Incident Reporting (ENISA)
Track security issues that may be reportable under CRA Article 14 (actively exploited vulnerabilities and severe incidents). From 11 September 2026 manufacturers must submit an early warning within 24 hours, a notification within 72 hours, and a final report. The tracker computes all three deadlines per issue. The final report is due 14 days after a corrective or mitigating measure becomes available for vulnerabilities (record this with the "Fix available" action), or one calendar month after the 72-hour notification for incidents. An issue carrying both duties takes the earlier date. Each issue can record its Article 14 track (vulnerability, incident, or both) and the designated national CSIRT coordinator for your Member State, which is included in the notification packet draft together with a per-stage checklist of the information the ENISA Single Reporting Platform expects.
Vulnerability Disclosure (CVD Portal integration)
The Vulnerability Disclosure page (https://app.cra.portaregulus.com/cvd) connects your workspace to CVD Portal (https://cvdportal.com), the companion product for coordinated vulnerability disclosure.

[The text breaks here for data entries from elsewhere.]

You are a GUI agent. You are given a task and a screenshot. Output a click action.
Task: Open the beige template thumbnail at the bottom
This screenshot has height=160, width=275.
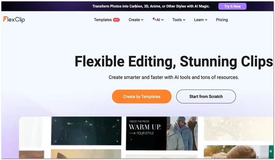[86, 154]
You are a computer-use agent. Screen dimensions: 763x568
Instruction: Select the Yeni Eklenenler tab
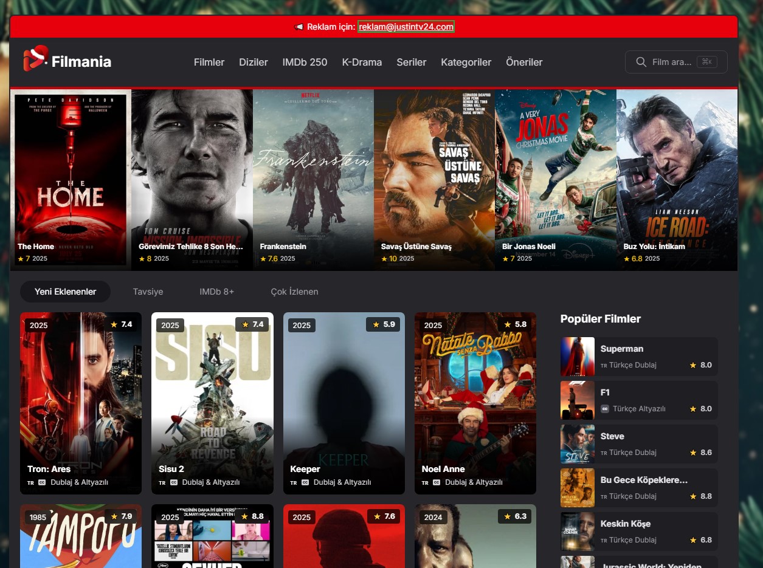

You can register your products with CVD Portal, see the reports researchers filed against them, and open CVD Portal without a separate password. A CVD policy is mandatory under CRA Annex I Part II point 5. See the dedicated "CVD Portal integration" guide for how registration, sign-in, and the shared workspace behave.
Third-Party Management
Track third-party and open-source components and the due-diligence obligations for integrating them (CRA Article 13(5) and 13(6)).
Collaboration, Knowledge Graph, Audit Trail
- Collaboration. Invite team members to work on the same workspace.
- Knowledge Graph. An interactive graph linking CRA requirements, your products, risks, and evidence.
- Audit Trail. Immutable log of significant actions for accountability.
Feedback & Support
Use Feedback & Support in the sidebar to send a bug report, feature request, or support question to the team. The floating chat assistant answers questions about the CRA and about using the app, citing the official documentation it draws from.